Immediately after pressing “send” on my last blog (PIP Debate…All About Wasted Time!) news arrived that Florida’s First District Court of Appeals (DCA) had denied the Chiropractors, Acupuncturists and Massage Therapists request for a rehearing. See: McCarty v. Myers
The decision has unfortunately given those opposed to repealing No-Fault additional footing. They are “in denial” so to speak; apparently believing that after 40 years of reforms and court decisions this round is somehow different.
Commenting on the decision, the Property and Casualty Insurers Association (PCI) said it means that now “… once these reforms are fully implemented and have been given time to work, the fraud and abuse in Florida’s no-fault auto insurance system that so adversely impacts Floridians will subside…”.
Doubtful, but…even if the fraud subsides it will only be until it increases again like it has following every single reform effort in the past.
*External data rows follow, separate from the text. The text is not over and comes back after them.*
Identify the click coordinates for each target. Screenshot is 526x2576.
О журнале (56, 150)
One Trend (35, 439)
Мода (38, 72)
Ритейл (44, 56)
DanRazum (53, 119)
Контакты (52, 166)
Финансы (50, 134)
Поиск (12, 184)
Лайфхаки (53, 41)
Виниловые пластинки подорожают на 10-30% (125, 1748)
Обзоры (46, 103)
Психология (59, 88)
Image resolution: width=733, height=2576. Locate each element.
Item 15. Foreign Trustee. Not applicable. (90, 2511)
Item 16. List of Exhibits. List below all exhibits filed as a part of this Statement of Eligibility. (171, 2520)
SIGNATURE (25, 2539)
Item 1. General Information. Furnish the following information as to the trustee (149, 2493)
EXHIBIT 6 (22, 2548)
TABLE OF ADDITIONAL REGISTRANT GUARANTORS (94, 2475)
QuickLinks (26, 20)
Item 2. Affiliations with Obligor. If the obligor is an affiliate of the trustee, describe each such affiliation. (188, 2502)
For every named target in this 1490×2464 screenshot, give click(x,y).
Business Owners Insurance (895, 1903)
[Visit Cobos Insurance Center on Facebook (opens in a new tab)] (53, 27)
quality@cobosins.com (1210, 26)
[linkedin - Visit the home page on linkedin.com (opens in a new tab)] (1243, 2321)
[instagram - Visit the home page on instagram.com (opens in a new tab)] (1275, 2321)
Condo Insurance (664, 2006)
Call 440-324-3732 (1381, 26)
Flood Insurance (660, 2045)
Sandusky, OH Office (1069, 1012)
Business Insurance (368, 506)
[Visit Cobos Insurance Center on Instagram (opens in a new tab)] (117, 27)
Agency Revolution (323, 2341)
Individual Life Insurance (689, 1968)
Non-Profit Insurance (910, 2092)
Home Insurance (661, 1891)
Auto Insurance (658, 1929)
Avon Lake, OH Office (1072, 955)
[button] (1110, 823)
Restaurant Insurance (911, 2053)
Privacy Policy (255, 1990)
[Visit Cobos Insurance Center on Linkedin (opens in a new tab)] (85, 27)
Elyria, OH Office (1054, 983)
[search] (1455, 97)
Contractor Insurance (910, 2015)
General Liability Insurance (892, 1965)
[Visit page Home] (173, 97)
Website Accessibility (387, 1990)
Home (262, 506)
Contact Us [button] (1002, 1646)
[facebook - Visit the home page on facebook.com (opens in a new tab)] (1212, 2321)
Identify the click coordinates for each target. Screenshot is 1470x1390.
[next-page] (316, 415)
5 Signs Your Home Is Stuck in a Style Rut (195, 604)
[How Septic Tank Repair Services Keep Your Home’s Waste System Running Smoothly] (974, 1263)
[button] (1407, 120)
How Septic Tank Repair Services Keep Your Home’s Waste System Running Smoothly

Remember, the court’s opinion was devoid of any real discussion on the 2012 PIP reforms–it merely concluded that the plaintiffs had failed to demonstrate that their “personal” access to court was unconstitutionally restricted by the new law and they lacked “standing”. Zero guidance was offered on whether the reforms can withstand constitutional muster.
Industry lawyers tell me the litigation door is wide open (again) and that individual claims will surely be filed on numerous provisions in the statute.
The plaintiffs are even more fired up. They say the 1st DCA decision “…Points the Way!” for more challenges to PIP–a mirror of what has happened in every decade since the original enactment in 1971.
One legal fund, the United Practitioners Organization (UPO), declared “…this game is not over!” and “It’s for these reasons, we are not quitting…Constitutional Rights are being violated!”
A provider’s right to work, a provider’s right to be equally compensated.
An auto- injured patient’s choice of providers and services are excluded.
Massage Therapy and Acupuncture Services-excluded no matter who provides it.
The right to see a doctor when you’re feeling pain or discomfort, not in a 14 day limited time- frame arbitrarily set by legislators, whether or not you are feeling pain.
See a medical doctor in 14 days or you get NOTHING for the No-Fault premiums you paid.
Many more rights have been stomped on by FL Legislators in this PIP ordeal.
United Practitioners Organization
Industry members still in denial should take some time to read my last blog and tell me if what’s going on now sounds any different than the last 40 years.
It’s worth repeating…we need to stop wasting time defending an indefensible PIP system and invest time working together to reform Florida’s abusive bad faith and civil remedy statutes.